Nevertheless, no forward can truly be at their best without some magic in midfield by a creative player. With that being said, Tosaint Ricketts (29), Atiba Hutchinson (31), and Jonathan de Guzman (35) are not getting any younger, and an heir to their midfield is in high demand from Canada. A player capable of filling these boots is Whitecaps FC 2 starlet and Vancouver Whitecaps Academy graduate Marco Bustos.
Bustos prefers a central attacking role with the freedom to take on players and drift across the midfield. Perhaps what sets Bustos apart from the rest of his compatriots is his creativity on the ball, an attribute Canada’s previous and current senior team have failed to exhibit on the national stage. He gives Canada an outlet when transitioning from their defensive solidarity to a fluent offensive onslaught. Marco was undoubtedly the conductor of everything Whitecaps FC 2 did going forward and has no apparent fear of playing a risky ball when the opportunity arises. Vancouver Whitecaps head coach Carl Robinson admitted he plans to incorporate Marco Bustos in Vancouver’s rebuild for the 2017 season after renewing the 20-year old’s contract at the end of 2016.

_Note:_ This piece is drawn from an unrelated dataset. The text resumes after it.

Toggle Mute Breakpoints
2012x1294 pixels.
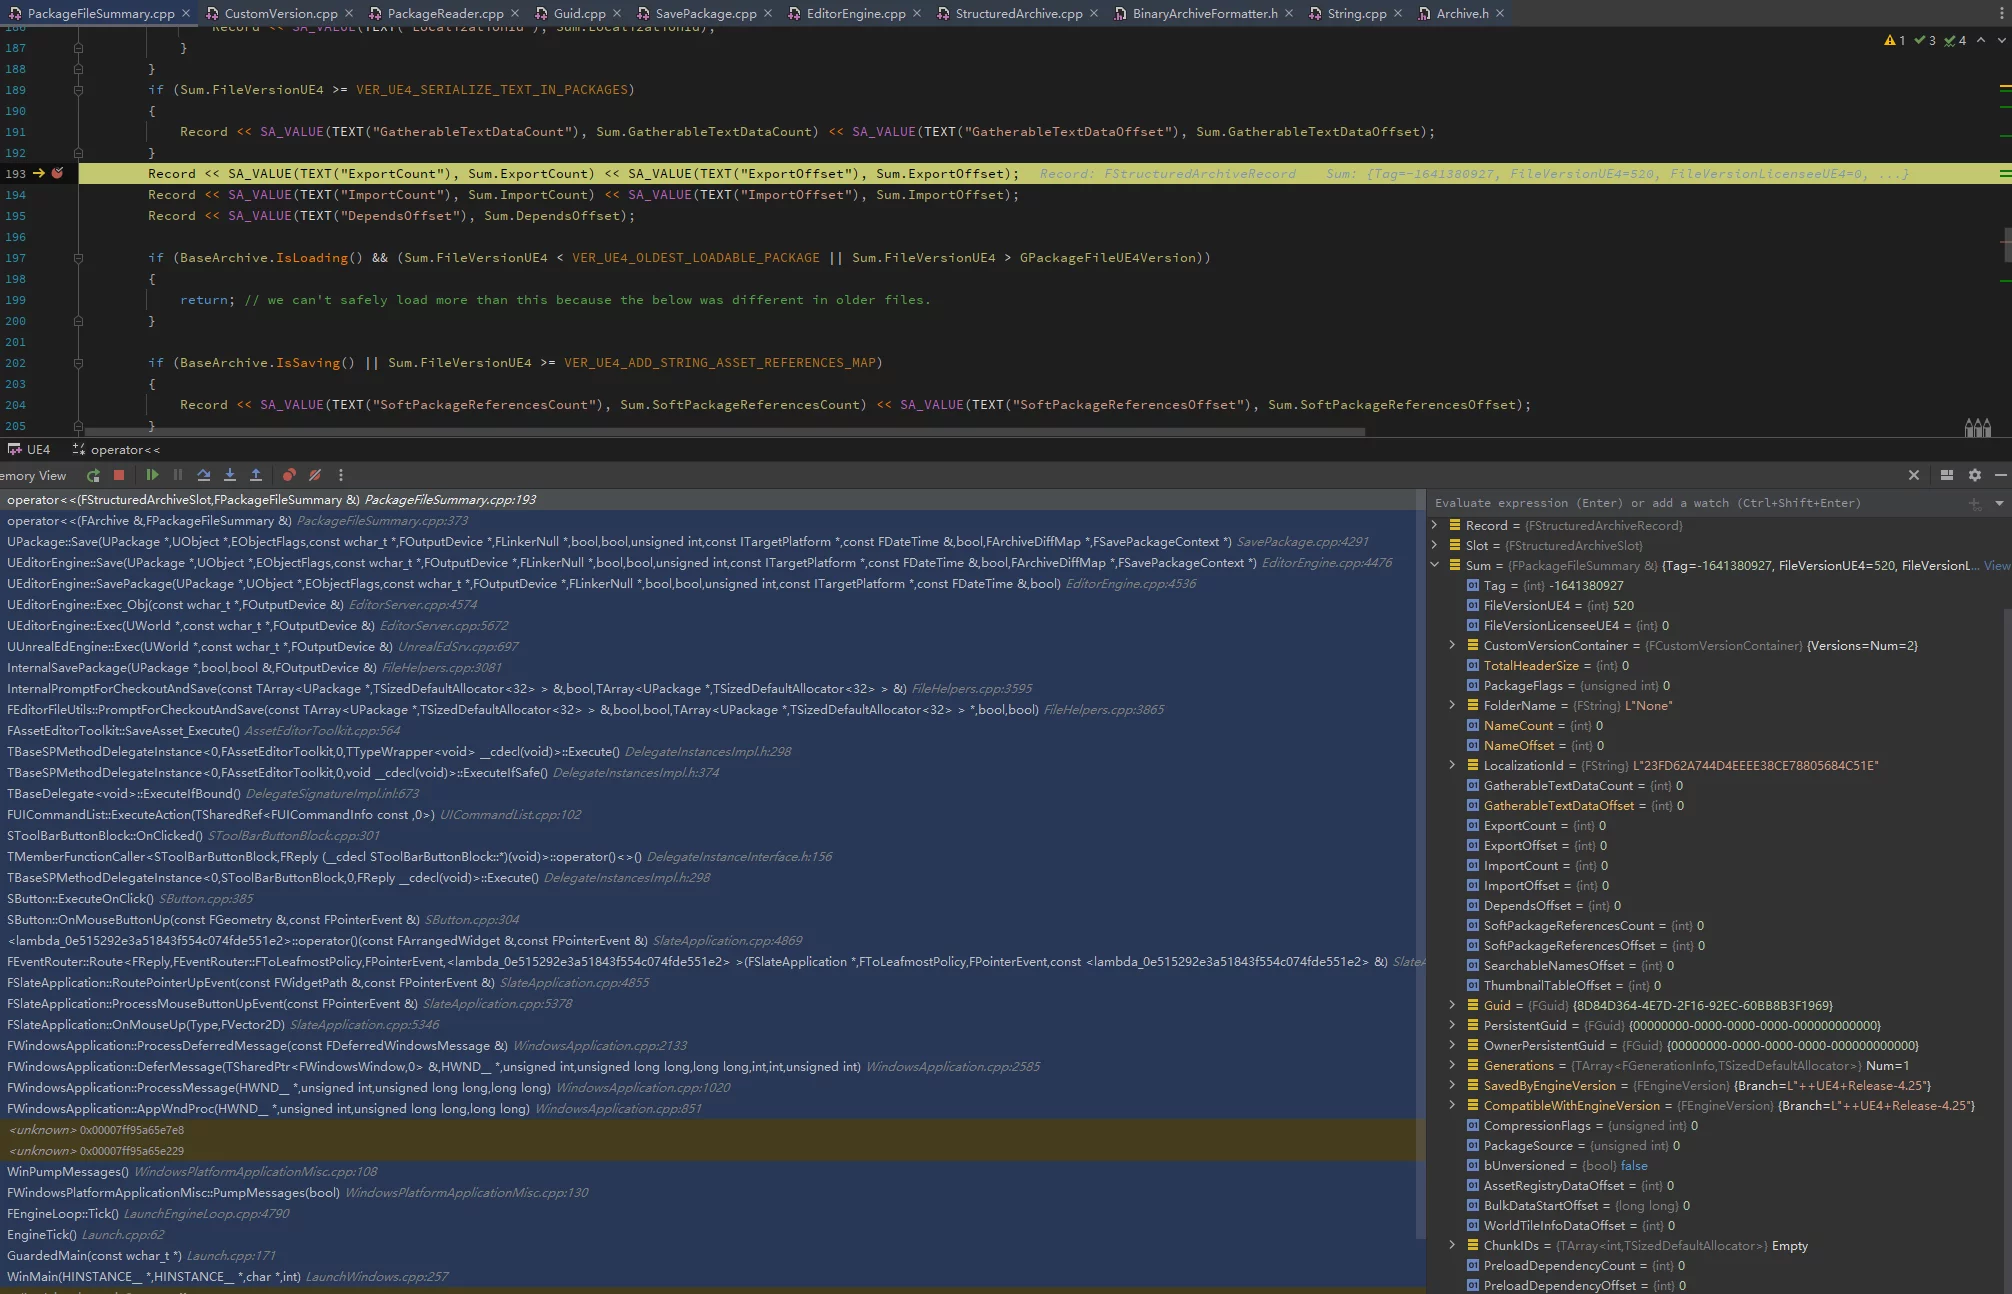pyautogui.click(x=315, y=475)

Along with the established players of Canada’s next era comes a wave of exciting teenagers from Canadian based academies. With the USL affiliates providing game time for these young men, they are put one step further into developing into the stars of tomorrow. What they lack in top level experience is made up for with the immense amount of potential they show week in and week out for their USL sides.

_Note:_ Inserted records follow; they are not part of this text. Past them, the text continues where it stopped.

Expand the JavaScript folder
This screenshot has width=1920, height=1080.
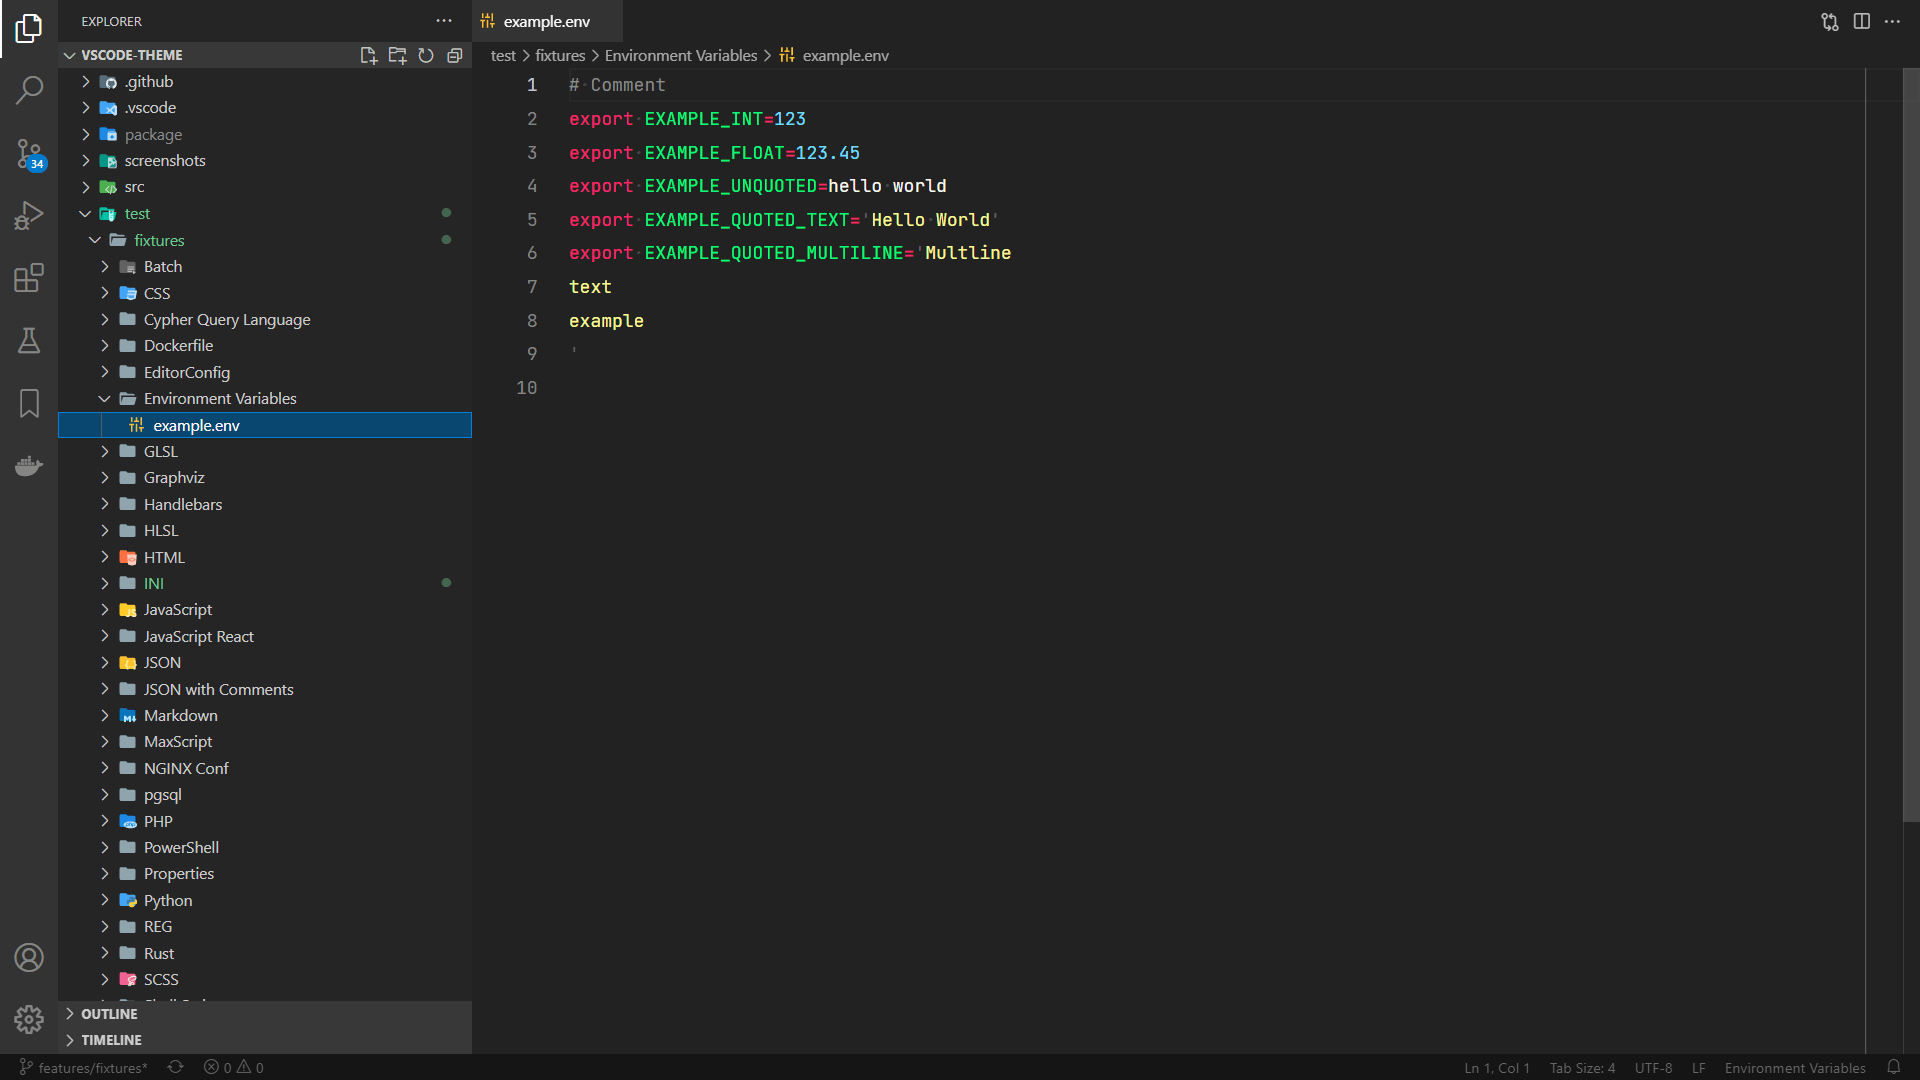point(178,609)
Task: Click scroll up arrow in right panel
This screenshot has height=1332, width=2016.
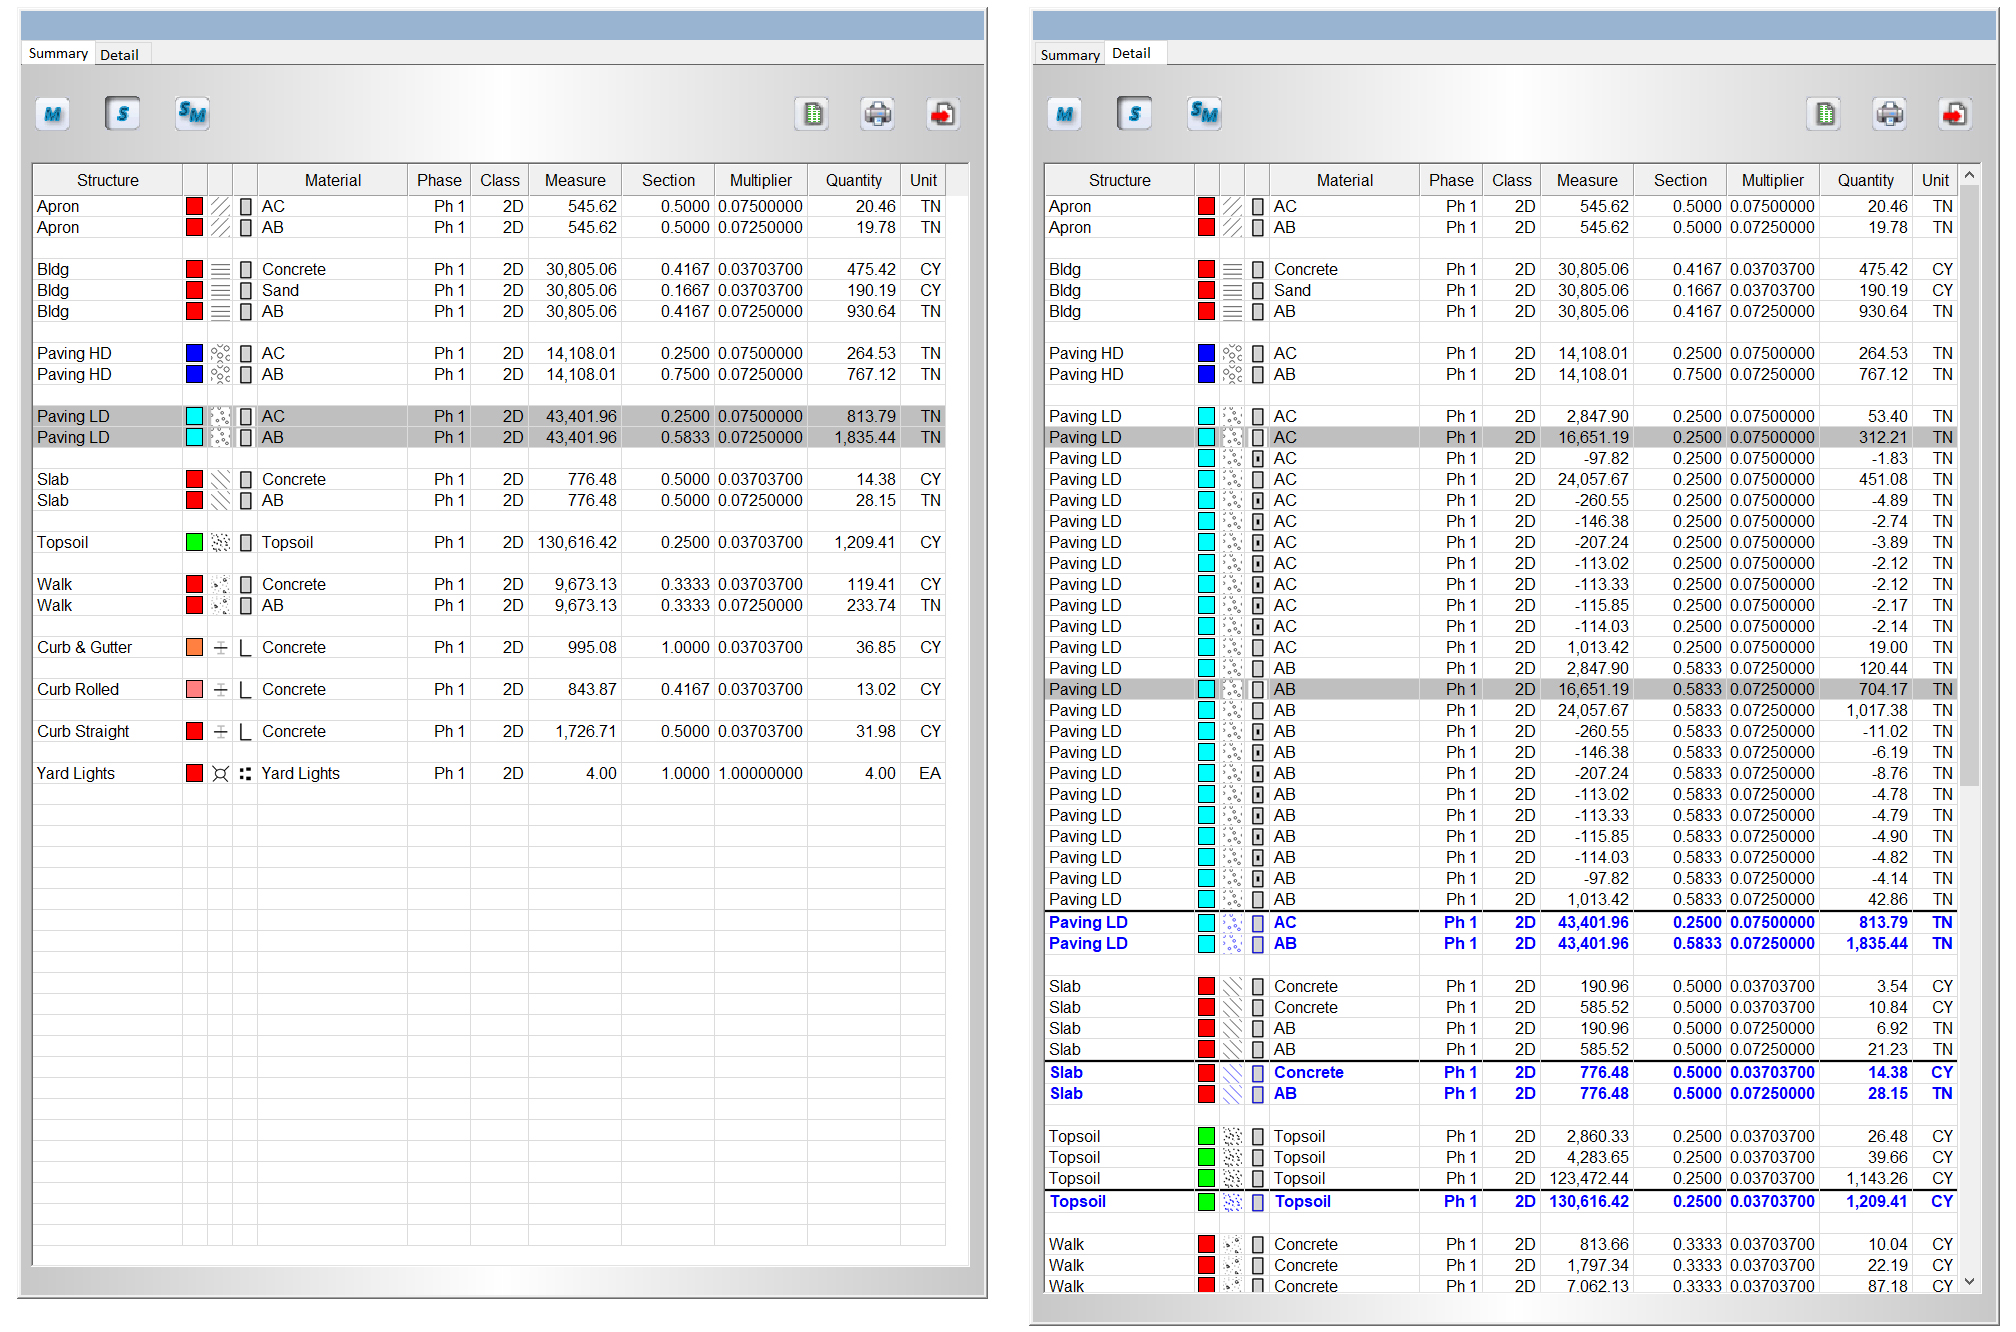Action: point(1969,176)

Most notably are 16-year old Alphonso Davies and 17-year old Ballou Jean-Yves Tabla, two players who were integral to their USL sides. Alphonso Davies grabbed headlines when he became the youngest player ever to sign a USL contract at 15 years and three months old back in February. He played eleven games for Whitecaps FC 2 during their run to a Western Conference Final. Tabla, on the other hand, was the bright spot of an FC Montreal side that finished bottom of their conference. Despite interest from Arsenal, Chelsea, and Manchester City, the Montreal Impact signed Tabla to an MLS contract at the end of the year.
Farther down the Canadian production line lie defensive prodigies Kadin Chung and Matthew Baldisimo. Products of the Vancouver Whitecaps Academy, Chung and Baldisimo accumulated over 20 appearances each for Whitecaps FC 2 this season. Baldisimo and Chung have played with each other since 2011 when they both joined the academy as 13-year olds. With the chemistry between this center back-full back pairing, Canada can rest easy knowing that their youth academies are producing quality replacements for their ageing backline.
In spite of the national team’s search for a new head coach, interim coach Michael Findlay has taken the initiative to include Canada’s promising youth in the senior national team. Findlay was quoted saying that he wishes to implement a “more vibrant and attacking mindset” at the senior level. Having already been knocked out of the 2018 World Cup Qualifiers, Canada can put all their focus and preparation into perfecting this philosophy during the 2017 Gold Cup. As is with all young players, only time will tell if this group will be just another average side, or the golden generation Canada has been wishing for.